Por lo general, esta pregunta suscitaba una respuesta afirmativa, aunque teñida de suspicacia. ¿Tendría yo una tablilla y un cuestionario escondidos? Así que me apresuraba a formular la siguiente:
– ¿Y cuál diría que es su cuadro favorito? ¿O uno de sus predilectos?
A la gente le gusta que le pregunten esto, y puede que me recompensen con El carro de heno, La Venus del espejo, Los nenúfares de Monet o algo por el estilo.
– Pues imagínese esto -le decía, muy educado y alegre-. Usted está parado delante de La Venus del espejo y yo estoy a su lado, y mientras usted contempla ese cuadro famosísimo que ama más que a nada en el mundo, yo empiezo a lanzar escupitajos que manchan de saliva fragmentos del lienzo.
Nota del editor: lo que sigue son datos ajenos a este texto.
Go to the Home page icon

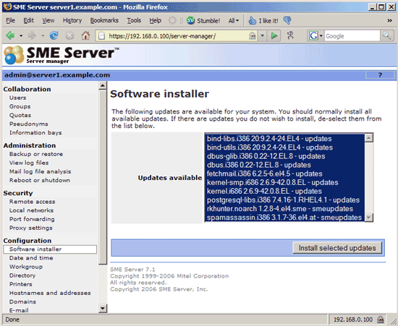point(85,35)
No sólo lo hago una vez, sino varias. ¿Qué le parecería a usted?
Mantengo mi tono de hombre razonable, sin tablilla alguna en la mano.
Las respuestas varían entre determinadas propuestas de acción y reflexión, como «Llamaría a los vigilantes» y «Pensaría que era usted un chalado».
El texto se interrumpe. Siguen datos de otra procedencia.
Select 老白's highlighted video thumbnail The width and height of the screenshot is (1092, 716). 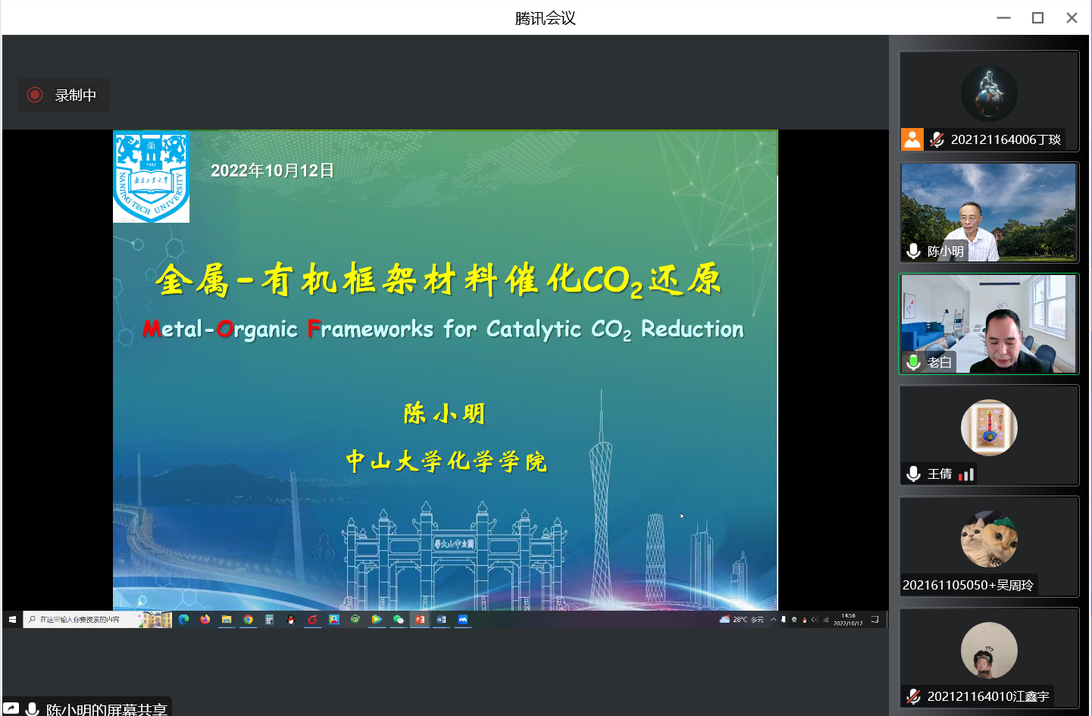[989, 324]
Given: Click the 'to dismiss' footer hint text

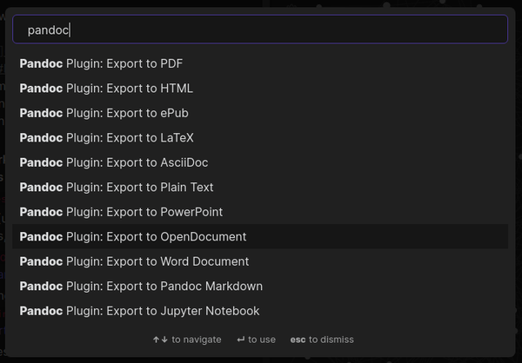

– Exactamente -contesto, acercándome un poco-. Pues entonces no -y aquí les doy a veces un empujoncito con los dedos en el hombro o en el pecho, un empellón un poquito más fuerte de lo que se esperan-, no tosa en mitad de Mozart. Es como escupir a La Venus del espejo.
La mayoría se acoquinan al llegar a este punto, y unos cuantos tienen la decencia de reaccionar como si les hubieran pillando robando en una tienda. Uno o dos dicen: «¿Quién se ha creído que es?» A lo cual respondo: «Simplemente alguien que ha pagado una butaca, como usted.»
Obsérvese que nunca afirmo que soy un empleado. Y añado: «Y le estaré vigilando.»
Algunos mienten. «Es la fiebre del heno», dicen, y yo replico: «Se ha traído el heno, ¿eh?» Uno con pinta de estudiante alegó que se había equivocado de tempo: «Pensé que conocía la pieza. Pensé que venía un crescendo súbito, no un diminuendo.»